Evolutionary change in 5′ UTR length was linked to variation in +1 nucleosome occupancy. (A) A typical nucleosome occupancy pattern in the promoter region of a gene in yeast. TSS is tightly located ∼10–15 bp upstream of the +1 nucleosome. (BC) Scatter plot of average 5′ UTR lengths and average +1 nucleosome occupancies of GO groups in Saccharomyces cerevisiae (B) and in Candida albicans (C). The 5′ UTR length and the +1 nucleosome occupancy are negatively correlated in both species. (D) Increases in the 5′ UTR length and decreases in the +1 nucleosome occupancy are correlated during the evolution of S. cerevisiae. The unit of nucleosome occupancy in x axis is defined as the log ratio of the number of sequencing reads at a base pair and the median number of reads per base pair across entire genome.

In S. cerevisiae, we obtained 1,175 GO groups with coherent 5′ UTR lengths (CV < 1). By plotting the average 5′ UTR lengths of these GO groups against their +1 nucleosome occupancies, we observed a negative correlation between 5′ UTR length and +1 nucleosome occupancy (R = −0.38, P value 8.5×1037). We also observed a similar pattern (R = −0.51, P value = 9.3×1051) in C. albicans based on 758 GO groups with coherent 5′ UTR lengths (fig. 3). Therefore, a well-positioned +1 nucleosome is usually found in genes with a short 5′ UTR but tends to be absent in genes with a long 5′ UTRs, and this pattern is evolutionarily conserved. If the strongly positioned +1 nucleosome tends to be associated with a short 5′ UTR, we ask if reduced +1 nucleosome occupancy tends to be coupled with lengthening of 5′ UTR in evolution. By plotting evolutionary changes in average 5′ UTR length against the changes in +1 nucleosome occupancies for 422 GO groups shared by the two species, we found that the decrease in the +1 nucleosome occupancy is strongly correlated with lengthening of 5′ UTR (R = −0.55, P value = 4.3×10−35, fig. 3D). Therefore, change in 5′ UTR length during evolution is negatively correlated with change in the strength of +1 nucleosome positioning.

Discussion

In the present study, we showed that ECC and 5′ UTR length are strongly negatively correlated in both S. cerevisiae and C. albicans (fig. 1). In contrast, ECC is not correlated with 3′ UTR length or ORF length (supplementary fig. S3, Supplementary Material online). Moreover, 5′ UTR lengths tend to be better conserved than 3′ UTR lengths in evolution. These results suggest an important role of 5′ UTR length in gene expression regulation, especially at the transcriptional level. We also found an association between evolutionary change in 5′ UTR length and reprogramming of gene expression in the S. cerevisiae lineage. We showed here that genes with more extreme expression reprogramming in S. cerevisiae are mainly involved in mitochondrial respiration functions, which was consistent with previous studies and was believed as a major factor for the evolution of aerobic fermentation (Ihmels et al. 2005; Field et al. 2009). Those genes are also associated with large increase in 5′ UTR length in S. cerevisiae. Therefore, 5′ UTR length changes might have contributed to gene expression divergence and phenotypic evolution in yeasts. To our knowledge, this is the first genome-wide study that unveils the connection between 5′ UTR length and gene transcriptional regulation. Gene expression regulation has been regarded as a highly complex process, and our results suggest that 5′ UTR length plays a significant role in this process.
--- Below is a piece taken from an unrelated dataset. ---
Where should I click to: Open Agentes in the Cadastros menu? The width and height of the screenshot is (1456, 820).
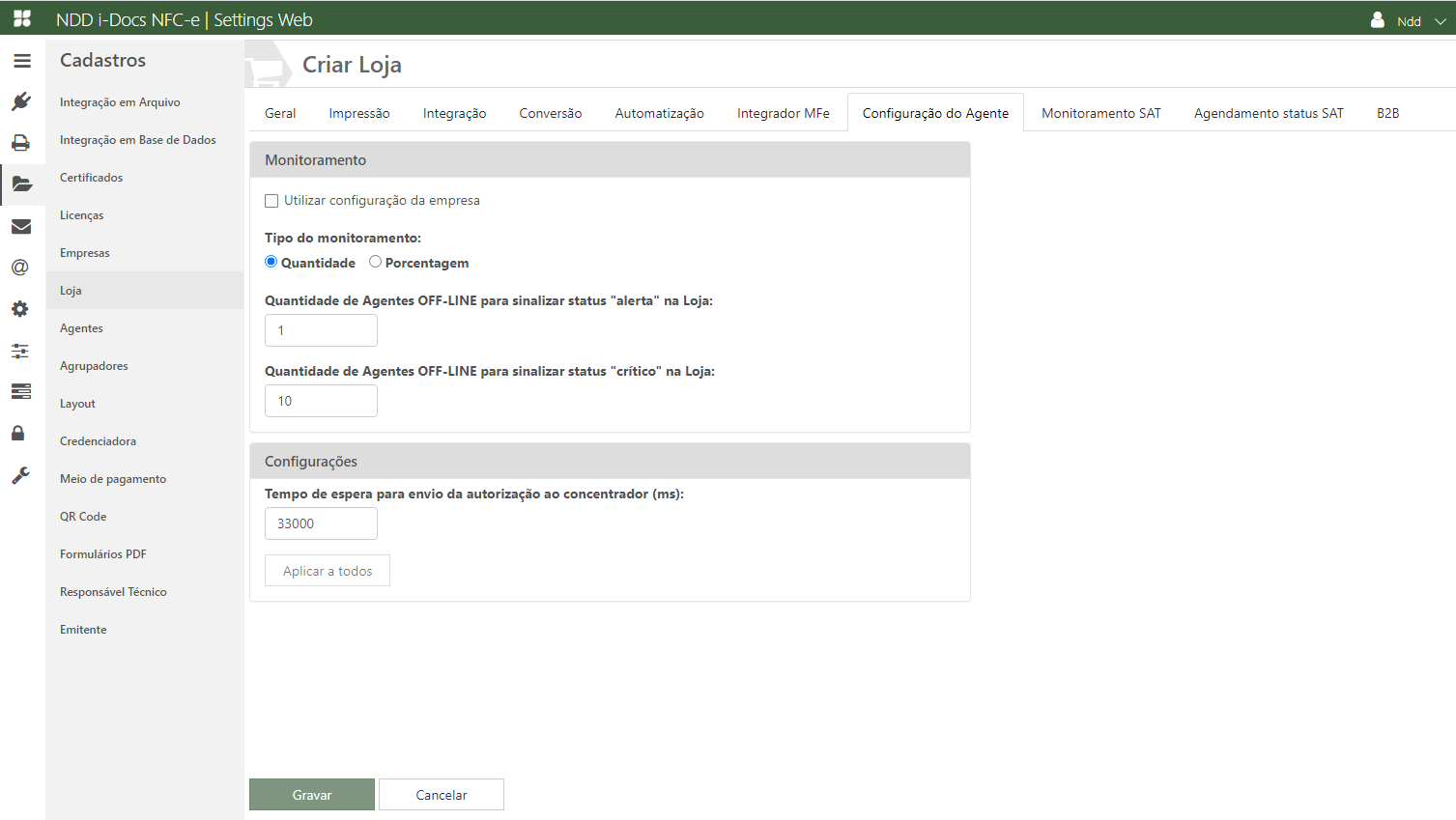point(81,328)
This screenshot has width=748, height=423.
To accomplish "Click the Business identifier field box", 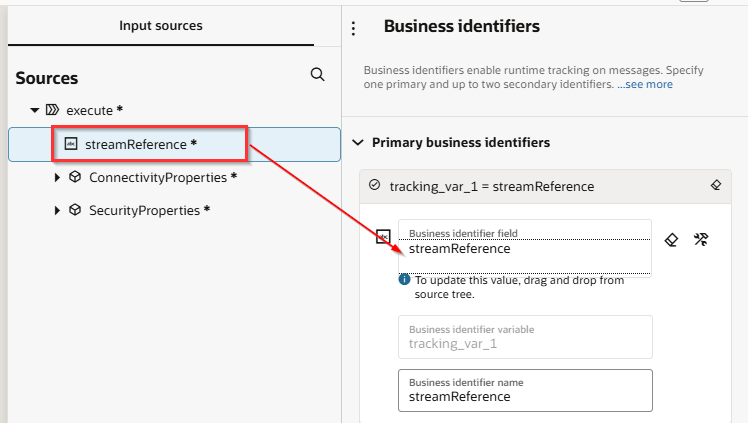I will click(x=524, y=247).
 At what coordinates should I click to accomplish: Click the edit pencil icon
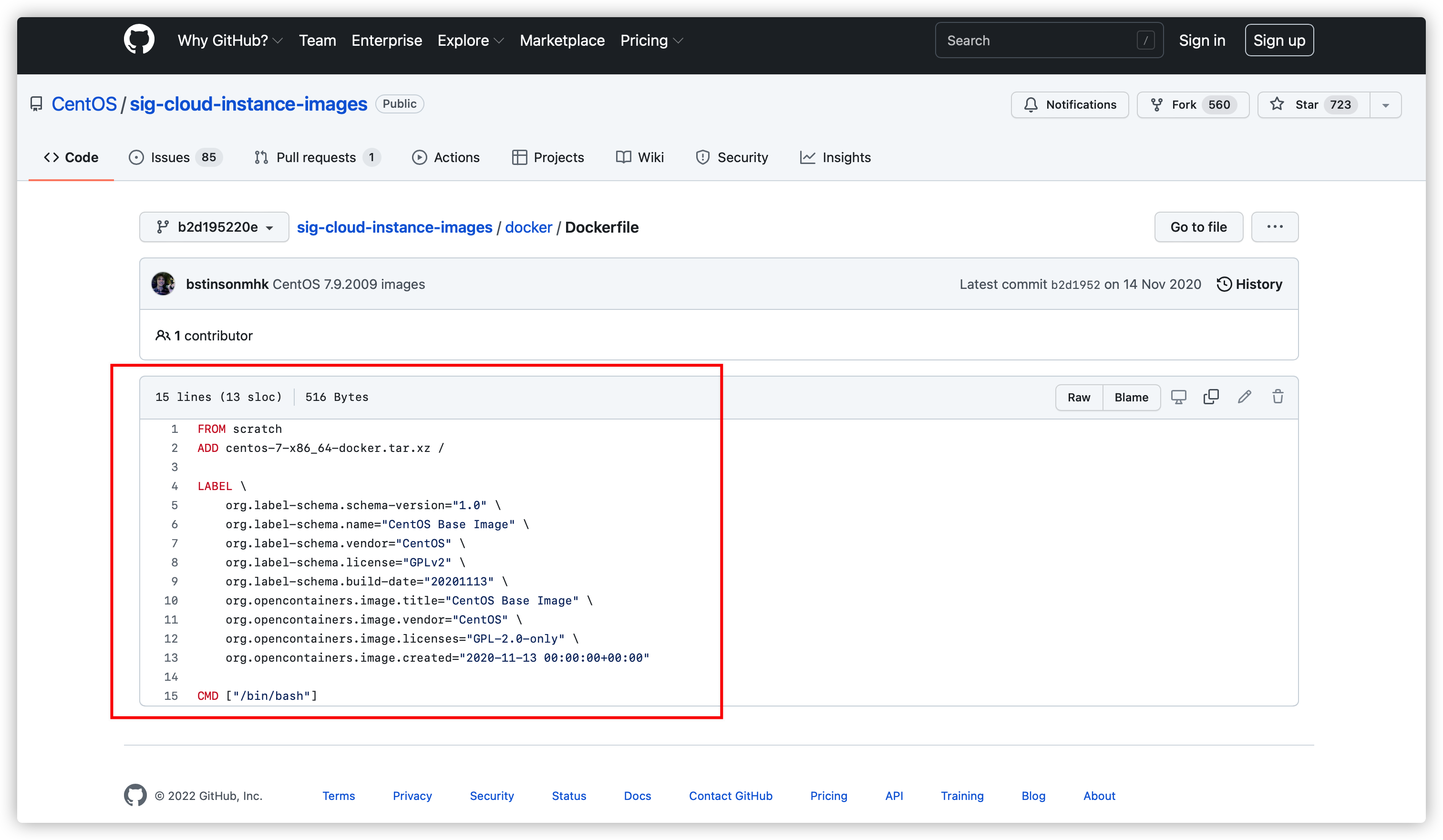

Lynch et al. have proposed a null model that 5′ UTR length is determined by several stochastic processes, and thus, its evolution is selectively neutral (Lynch et al. 2005). Reuter et al. reasoned that under this null model, a positive correlation between UTR length and GC content can be predicted, but they observed large quantitative discrepancies between empirical data and model prediction, so they argued that the evolution of 5′ UTR length might be under some selection pressure (Reuter et al. 2008). In addition, genome-wide UTR length surveys have revealed that finely regulated genes tend to have long 5′ UTR in different yeasts, which is not consistent with the model of neutral evolution of 5′ UTR length (Hurowitz and Brown 2003; Miura et al. 2006; Nagalakshmi et al. 2008; Bruno et al. 2010). By using GO groups and transcriptional modules as units to mitigate the possibility of inaccurate measurement of 5′ UTR length, we showed here that lengthening of 5′ UTR was associated with gene expression divergence and evolution of aerobic fermentation, further supporting the view that evolution of 5′ UTR length has been subjected to natural selection.

Deciphering the mechanism of 5′ UTR length in gene regulation is important for understanding the regulation of gene expression. Because our study suggests that a change in 5′ UTR length can affect the +1 nucleosome occupancy pattern (fig. 3), and because it has been shown that gene expression can be regulated by promoter nucleosome organization (Tirosh and Barkai 2008; Field et al. 2009), one may speculate that the impact of 5′ UTR length on gene expression is due to its effect on +1 nucleosome occupancy. However, we did not observe a significant correlation between the +1 nucleosome occupancy and ECC in either of the two species (supplementary fig. S5, Supplementary Material online). Therefore, the role of 5′ UTR length on the gene expression regulation may not be explained by different +1 nucleosome occupancies. Castillo-Davis et al. (2002) found that highly expressed genes have substantially shorter introns than those in lowly expressed genes and speculated that short introns could minimize the cost of transcription. However, no significant correlation was found between 5′ UTR length and expression rate which was measured by the codon adaptation index (Reuter et al. 2008) or between 5′ UTR length and transcript level (David et al. 2006). Another possible factor is that a long 5′ UTR may contain more regulatory elements than short ones. For example, some eukaryotic 5′ UTRs may contain upstream ORFs (uORFs), which generally inhibit the translation of the main ORF by interfering with reassembly of the translation initiation complex at the main start codon (Morris and Geballe 2000; Vilela and McCarthy 2003). The average 5′ UTR length of 256 uORF-containing genes (737 bp) in S. cerevisiae is much longer than 115 bp, the genome average 5′ UTR length (Cvijovic et al. 2007). However, the uORF affects gene expression at the translation level, so that it still cannot directly explain the transcription regulatory effects of 5′ UTR length.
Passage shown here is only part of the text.